Document.
Évangile du Jeudi 23 février 2023 – Jeudi après les cendres (tiré du Prions en Église et pour les personnes qui voudraient s’abonner au Prions)
« Celui qui perdra sa vie à cause de moi la sauvera » Lc 9, 22-25
En ce temps-là, Jésus disait à ses disciples : « Il faut que le Fils de l’homme souffre beaucoup, qu’il soit rejeté par les anciens, les grands prêtres et les scribes, qu’il soit tué, et que, le troisième jour, il ressuscite. »
Il leur disait à tous : « Celui qui veut marcher à ma suite, qu’il renonce à lui-même, qu’il prenne sa croix chaque jour et qu’il me suive. Car celui qui veut sauver sa vie la perdra ; mais celui qui perdra sa vie à cause de moi la sauvera. Quel avantage un homme aura-t-il à gagner le monde entier, s’il se perd ou se ruine lui-même ? »
Méditation
En ce lendemain du mercredi des cendres, Jésus entrouvre son cœur pour révéler son mystère. Mais, avouons-le, ce message, aux yeux humains, est difficile à prendre, car il nous est le plus souvent incompréhensible.
Rappelons d’abord le contexte. Jésus vient d’envoyer, pour la première fois, ses apôtres en mission. À leur retour, deux événements marquants se produisent : une multiplication des pains et la proclamation de Pierre affirmant que Jésus est « le Christ de Dieu » ( Lc 9, 20). C’est tout de suite après cela que Jésus leur annonce : « Il faut que le Fils de l’homme souffre beaucoup, qu’il soit rejeté par les anciens, les grands prêtres et les scribes, qu’il soit tué, et que, le troisième jour, il ressuscite. »

Travail demandé.
1. Traduisez en anglais cette phrase du document sur l'évangile de Luc : « En ce lendemain du mercredi des cendres, Jésus entrouvre son cœur pour révéler son mystère. »
2. Poursuivez la méditation du document sur l'évangile de Luc à partir de sa dernière phrase.

Extrait des données.
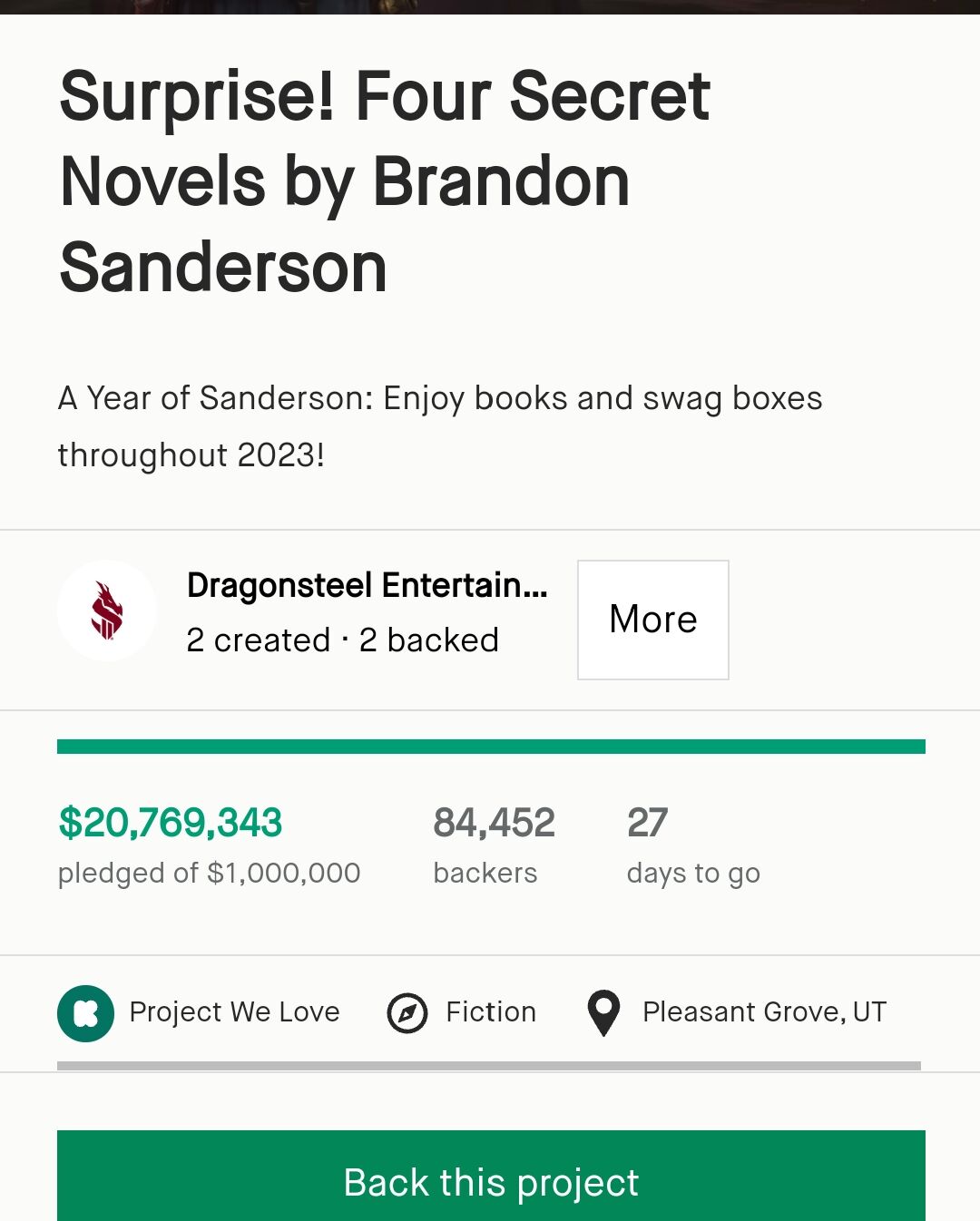Click the dark project image strip at top
Viewport: 980px width, 1221px height.
pos(490,6)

Réponses ci-dessous.
1. On this day after Ash Wednesday, Jesus half-opens his heart to reveal his mystery.

2.
Probablement, il ne comprenait rien du mot « ressusciter » et était complètement bouleversé de cette première annonce de sa Passion. C’est dans ce contexte que Jésus parle de « celui qui veut marcher à ma suite …». Après avoir entendu souffrance, rejet et mort, comment réagissent-ils à ces dernières paroles de le suivre ? Quel élan ressentent-ils ? Nous pouvons penser qu’un humain normal éprouve une crainte par rapport à cette suite du Christ.
Cette crainte est, je crois, profondément réelle dans toute vie chrétienne. Nous sommes souvent dépassés par ce que signifie suivre le Christ, et la Croix comme horizon crée un embarras. Une sorte de petite voix en nous suggère que nous aimerions suivre un chemin plus facile et que, peut-être, est-ce cela que nous devrions faire ? Souffrance, rejet et mort ne sont pas des éléments motivationnels très puissants.
Ces paroles, il est vrai, entendues aujourd’hui dans un monde technique comme le nôtre, semblent invraisemblables. Dans notre monde de possessions et de contrôles, où existe un courant génétique très puissant voulant, selon notre folie, modifier l’humain, et où la souffrance physique ou psychologique est vue comme un non-sens, pour ne pas dire une absurdité qui doit être endormie de toutes les façons, tout en nous se rebiffe. Aussi, seule une écoute en profondeur de ces paroles nous permet d’être entraînés ailleurs.
Le thème de cet Évangile nous le saisissons comme centré sur la souffrance et la mort mais, en fait, Jésus nous ouvre le sommet de l’Amour. En présentant sa Passion, il explique que sa propre vie est un renoncement à Lui-même, un prendre sa Croix et un perdre sa vie. Ces trois expressions sont la traduction dans sa vie humaine du mystère de l’Amour trinitaire.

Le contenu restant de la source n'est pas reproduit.